She desperately wanted to tell herself to stay strong, but she couldn’t remember her own name.
She began crying again.
Seventy-One
‘Madeleine,’ Lucien said. He was still sitting on his bed with his legs stretched comfortably in front of him. ‘Her name is Madeleine Reed. But she likes to be called Maddy.’
A prickling began to run deep inside Hunter’s body, as if soda bubbles were racing through his bloodstream in an expanding sense of urgency.
Taylor felt as if someone had just slapped her across the face.
‘What?’ she asked, leaning forward on her chair.
‘Madeleine Reed, or if you wish, Maddy Reed,’ Lucien repeated with a shrug. ‘She’s twenty-three years old. I picked her up on April 9, in Pittsburgh, Pennsylvania, but she was born in Blue Springs City, Missouri.’ He jerked his head toward the end of the corridor outside his cell. ‘You can go check it out if you like. Her family must be going crazy by now.’
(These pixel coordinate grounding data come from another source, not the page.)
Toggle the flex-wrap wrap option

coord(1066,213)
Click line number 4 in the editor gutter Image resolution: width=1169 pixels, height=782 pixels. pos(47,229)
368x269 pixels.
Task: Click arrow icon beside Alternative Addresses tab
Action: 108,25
Hunter and Taylor both knew that Adrian Kennedy was listening in on the interview. He would have the name and everything else checked in a matter of minutes.
‘April 9?’ Taylor said, her eyes wide with surprise. ‘That’s four months ago.’
‘It is indeed,’ Lucien agreed. ‘But don’t worry, Agent Taylor, I’ve got a little system that works. It’s been proven over the years.’ He smiled. ‘I leave her rations of food and water before I leave, and Maddy is very clever. She figured out very quickly that she had to go easy on it, or else it would all run out before I got back with more. And I’ll tell you, she became quite an expert at it.’ He opened his hands and studied the veins crisscrossing the backs of them. ‘But I was supposed to be back four, maybe five days ago.’
He allowed the seriousness of his words to punch everyone square in the face before he continued.
‘If Maddy ran out of food and water a few days ago, she’d be very weak by now, no doubt about that, but she’s probably still alive. Now, how long she’ll stay that way? I can’t tell you.’
‘Where is she?’ Hunter asked.
‘Tell me about Jessica Petersen,’ Lucien came back. ‘Tell me about the woman you loved.’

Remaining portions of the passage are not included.